[What you are asked to do] Counting case-sensitively, how many lines of the items below contain the string "This"? Reply with the number alone.

(Source records)
________________________

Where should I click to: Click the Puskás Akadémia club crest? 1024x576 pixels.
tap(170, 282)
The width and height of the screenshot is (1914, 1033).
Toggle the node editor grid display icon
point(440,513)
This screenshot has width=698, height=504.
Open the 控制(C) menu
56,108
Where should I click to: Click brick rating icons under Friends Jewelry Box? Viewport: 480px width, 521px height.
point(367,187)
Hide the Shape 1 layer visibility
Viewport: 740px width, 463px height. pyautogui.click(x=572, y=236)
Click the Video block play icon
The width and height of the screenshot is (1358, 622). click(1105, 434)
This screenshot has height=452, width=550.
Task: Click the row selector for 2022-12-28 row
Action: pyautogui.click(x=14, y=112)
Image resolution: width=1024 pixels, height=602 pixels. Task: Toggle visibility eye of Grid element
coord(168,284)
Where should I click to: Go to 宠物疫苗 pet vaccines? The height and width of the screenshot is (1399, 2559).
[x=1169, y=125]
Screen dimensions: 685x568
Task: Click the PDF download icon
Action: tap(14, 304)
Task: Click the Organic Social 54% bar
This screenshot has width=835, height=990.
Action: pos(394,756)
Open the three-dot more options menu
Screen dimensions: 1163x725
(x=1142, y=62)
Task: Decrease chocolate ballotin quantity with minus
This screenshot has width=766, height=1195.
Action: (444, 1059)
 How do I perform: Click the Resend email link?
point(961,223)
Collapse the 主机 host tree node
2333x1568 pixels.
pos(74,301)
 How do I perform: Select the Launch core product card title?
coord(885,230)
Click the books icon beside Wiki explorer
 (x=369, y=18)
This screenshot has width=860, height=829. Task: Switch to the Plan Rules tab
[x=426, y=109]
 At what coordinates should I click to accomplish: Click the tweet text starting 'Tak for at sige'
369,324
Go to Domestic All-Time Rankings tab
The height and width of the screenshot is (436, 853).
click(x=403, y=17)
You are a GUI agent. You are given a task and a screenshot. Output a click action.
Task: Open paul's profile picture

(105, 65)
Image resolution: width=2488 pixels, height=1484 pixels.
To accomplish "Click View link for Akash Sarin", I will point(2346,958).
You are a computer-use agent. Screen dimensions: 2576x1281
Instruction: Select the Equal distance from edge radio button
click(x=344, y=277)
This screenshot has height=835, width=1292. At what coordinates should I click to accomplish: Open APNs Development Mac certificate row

________________________

[Reply to the task] 6